## WHAT TO WORK ON
• a. In the text about the year 692, shorten the paragraph that begins "Year 692 (DCXCII)" and keep its main facts.
• b. Write a continuation of the text about the year 692, starting after its last line.

## SELECTION
* Begin *
Year 692 (DCXCII) was a leap year starting on Monday of the Julian calendar. The denomination 692 for this year has been used since the early medieval period, when the Anno Domini calendar era became the prevalent method in Europe for naming years.

== Events ==

=== By place ===

==== Byzantine Empire ====
- Battle of Sebastopolis: The Byzantine army under Leontius is defeated at Sebastopolis, (modern Turkey) by Arab forces led by Muhammad ibn Marwan. During the battle, a "special military corps" (some 20,000 Slavs) under Neboulos deserts the Byzantine lines, and goes over to the Muslim Arabs.
- Arab–Byzantine War: Muslims conquer Armenia, Iberia and Colchis, the last remaining Byzantine holdings east of the Taurus Mountains. Emperor Justinian II is forced to agree to joint Byzantine-Arab control of Cyprus, in the Eastern Mediterranean Sea (approximate date).

==== Britain ====
- King Ine of Wessex installs his kinsman, Nothelm, as ruler of Sussex. According to Bede, Sussex is subjected to Ine for a number of years.

==== Asia ====
- Empress Wu Zetian regains control of the Kingdom of Khotan in the Tarim Basin (Northwest China).
* End *
## MATERIAL
* Begin *
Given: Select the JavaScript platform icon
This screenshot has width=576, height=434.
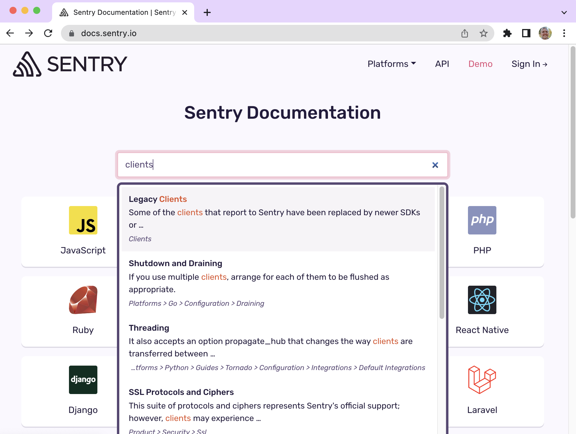Looking at the screenshot, I should (83, 220).
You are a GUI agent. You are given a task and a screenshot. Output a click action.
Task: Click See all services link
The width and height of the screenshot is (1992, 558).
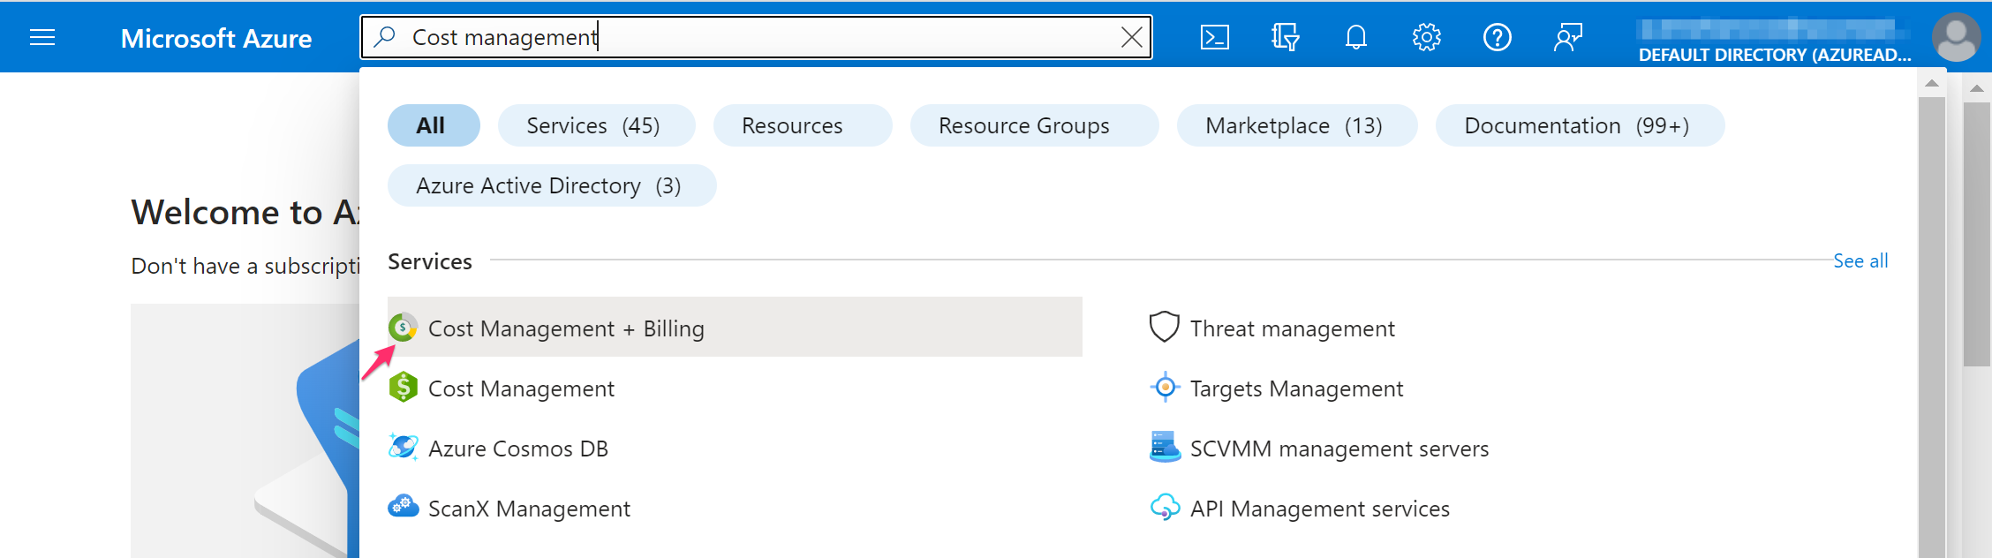[x=1860, y=261]

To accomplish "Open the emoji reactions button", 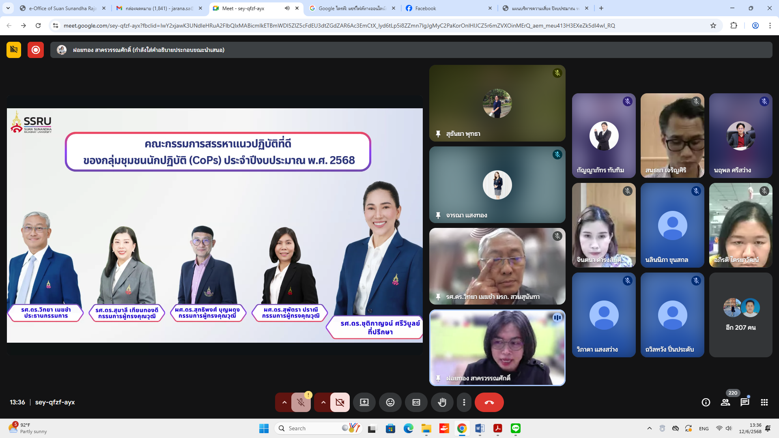I will pyautogui.click(x=390, y=402).
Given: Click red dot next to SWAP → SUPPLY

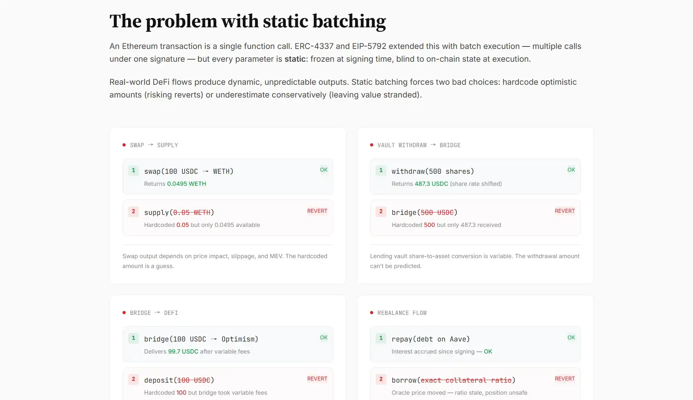Looking at the screenshot, I should [124, 145].
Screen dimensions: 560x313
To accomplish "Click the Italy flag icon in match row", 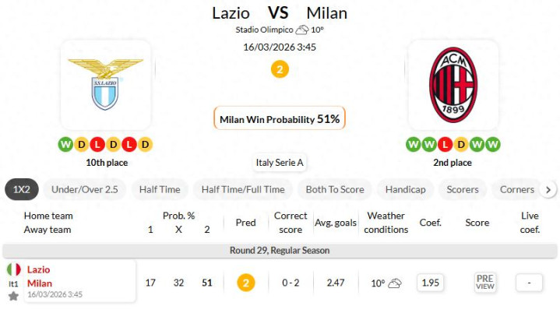I will tap(13, 269).

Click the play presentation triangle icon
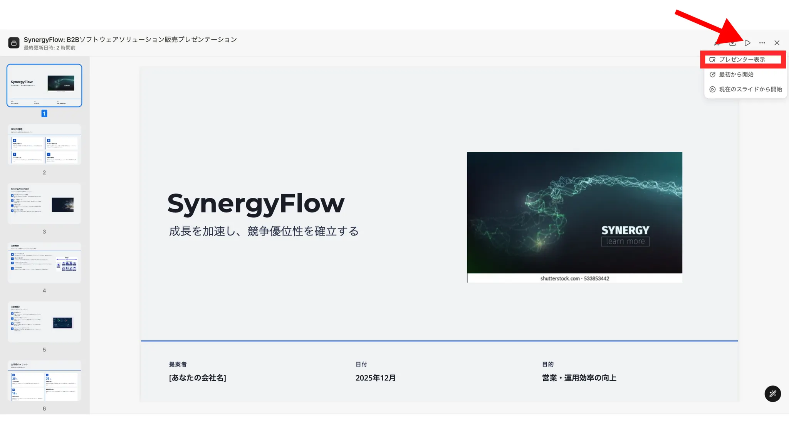click(x=747, y=43)
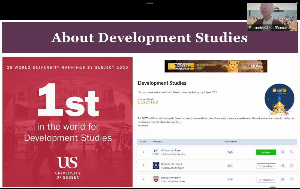Screen dimensions: 300x189
Task: Click Know More for University of Oxford
Action: 266,166
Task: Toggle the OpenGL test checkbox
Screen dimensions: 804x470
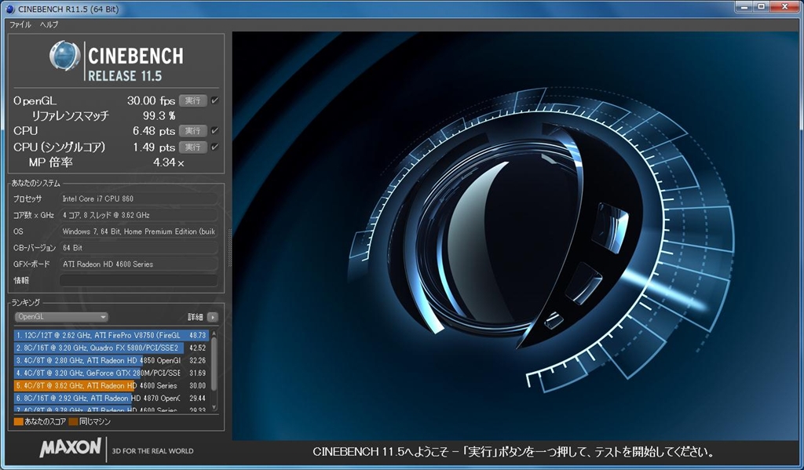Action: tap(215, 100)
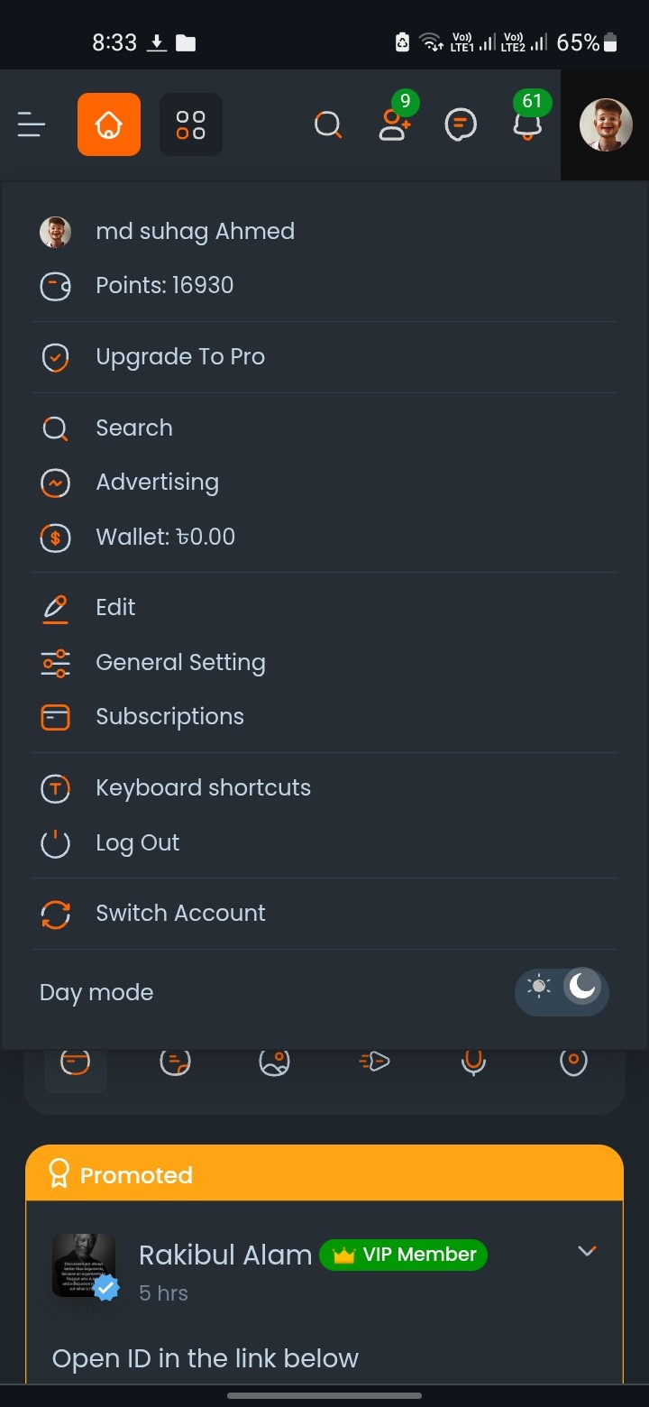The width and height of the screenshot is (649, 1407).
Task: Open notifications bell with badge 61
Action: (527, 124)
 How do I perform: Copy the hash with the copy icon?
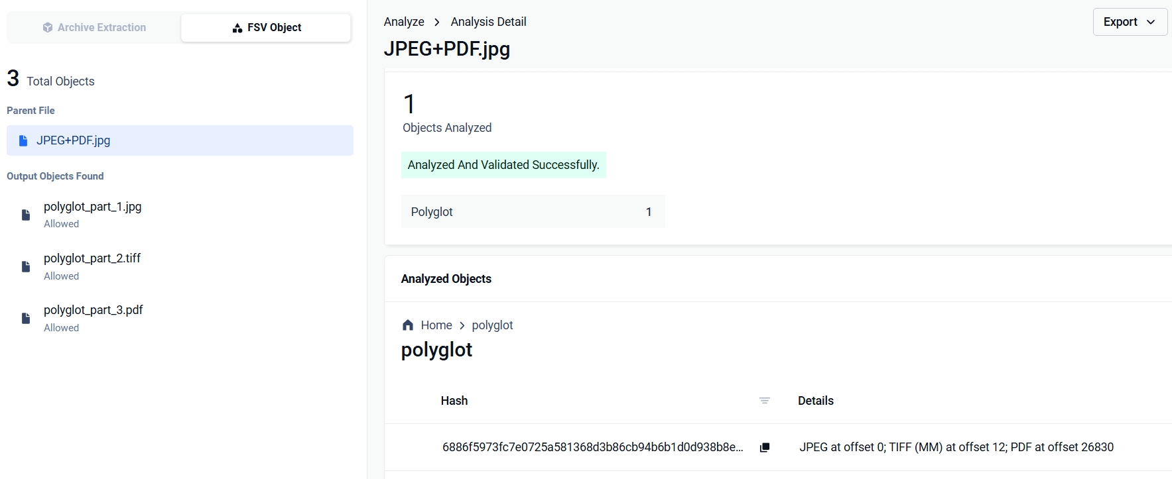point(765,447)
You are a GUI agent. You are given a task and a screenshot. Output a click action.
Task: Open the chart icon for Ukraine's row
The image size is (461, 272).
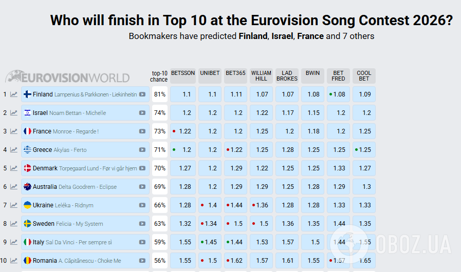click(x=14, y=205)
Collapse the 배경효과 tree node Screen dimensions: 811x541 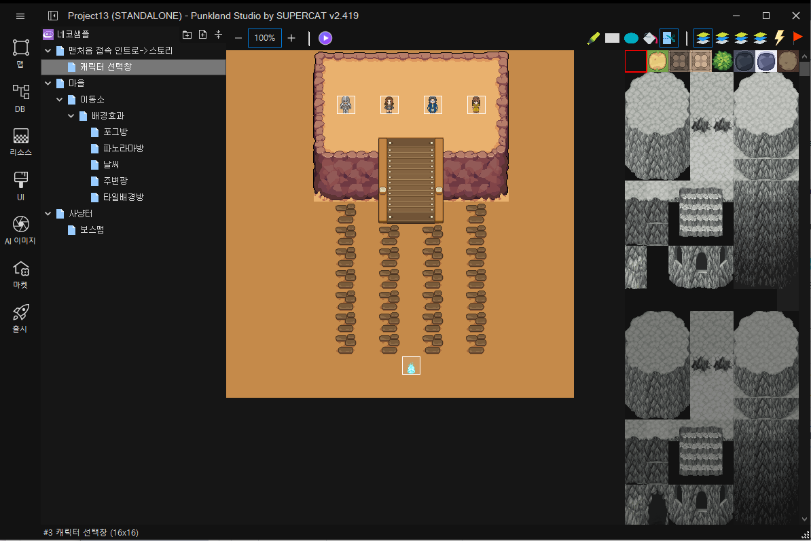tap(71, 116)
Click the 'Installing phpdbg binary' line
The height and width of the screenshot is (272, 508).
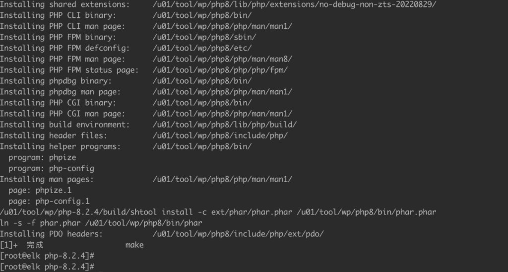126,81
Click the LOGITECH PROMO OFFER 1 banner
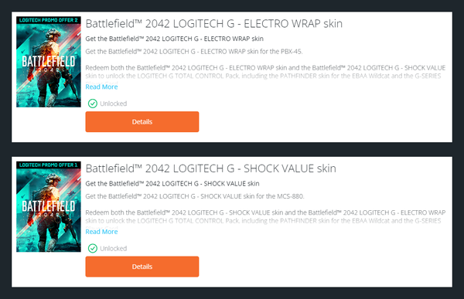This screenshot has width=464, height=299. coord(49,165)
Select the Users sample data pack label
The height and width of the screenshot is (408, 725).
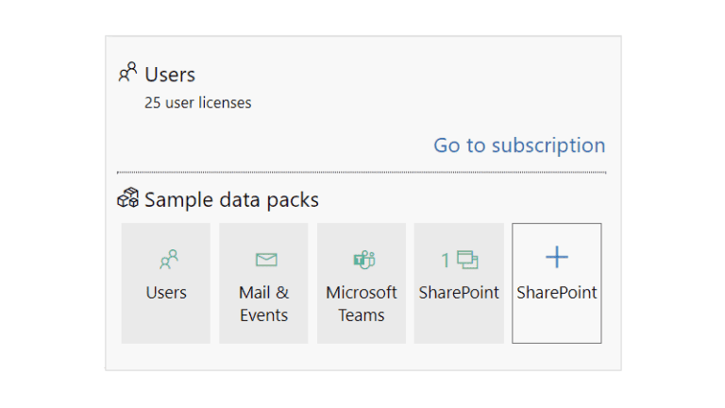pyautogui.click(x=166, y=293)
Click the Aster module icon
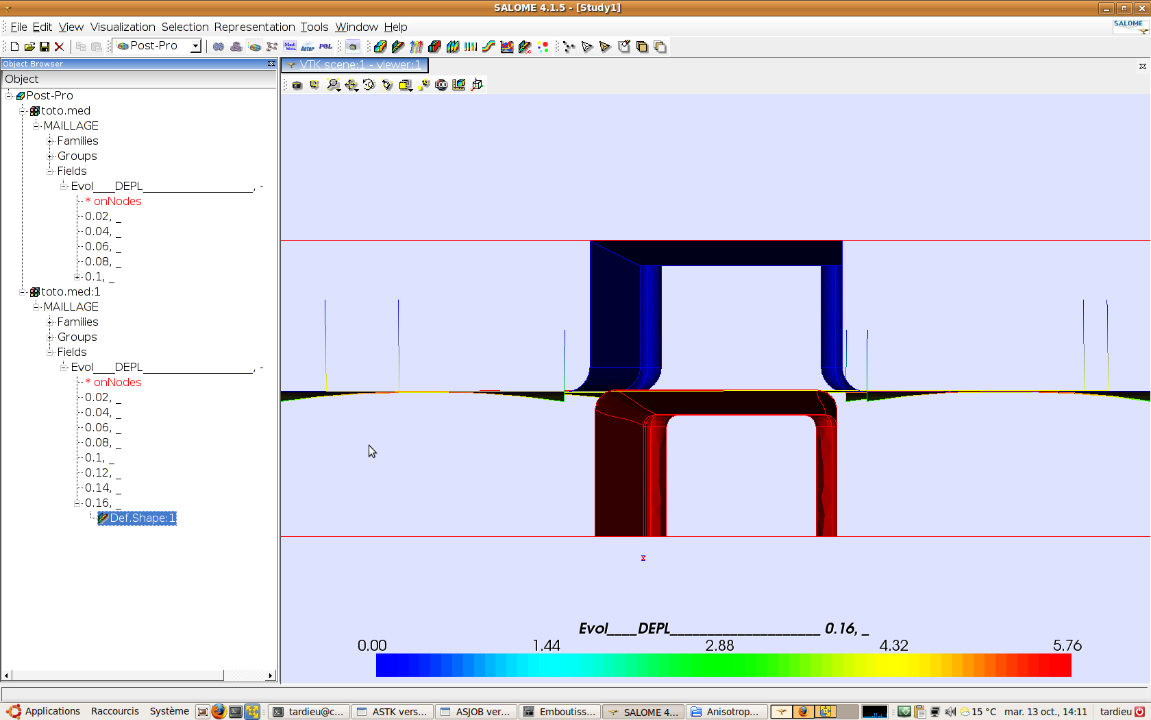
* End *
## RESPONSES FOR EACH TASK
• a. 692 (DCXCII) was a leap year in the Julian calendar that began on a Monday. It has been called 692 since the early medieval period, when the Anno Domini era became the main way of naming years in Europe.

• b.
==== Mesoamerica ====
- The Temple of the Cross at Palenque (Mexico) is constructed to commemorate the rise of King Kʼinich Kan Bahlam II to the throne (approximate date).

=== By topic ===

==== Religion ====
- The Quinisext Council is held in Constantinople; it lays the foundation for the Orthodox canon law. Justinian II suppresses non-Orthodox religious practices, and orders the arrest of Pope Sergius I; the militias of Rome and the Exarchate of Ravenna refuse, and take the pope's side.

== Births ==
- Gundelina, Frankish abbess

== Deaths ==
- Abd Allah ibn al-Zubayr, Arab sahabi (b. 624)
- Asmā' bint Abi Bakr, companion of Muhammad
- Bridei III, king of the Picts
- Bʼalaj Chan Kʼawiil, a Maya ruler of Dos Pilas (b. 625)
- Two Ewalds, Saxon priests (approximate date)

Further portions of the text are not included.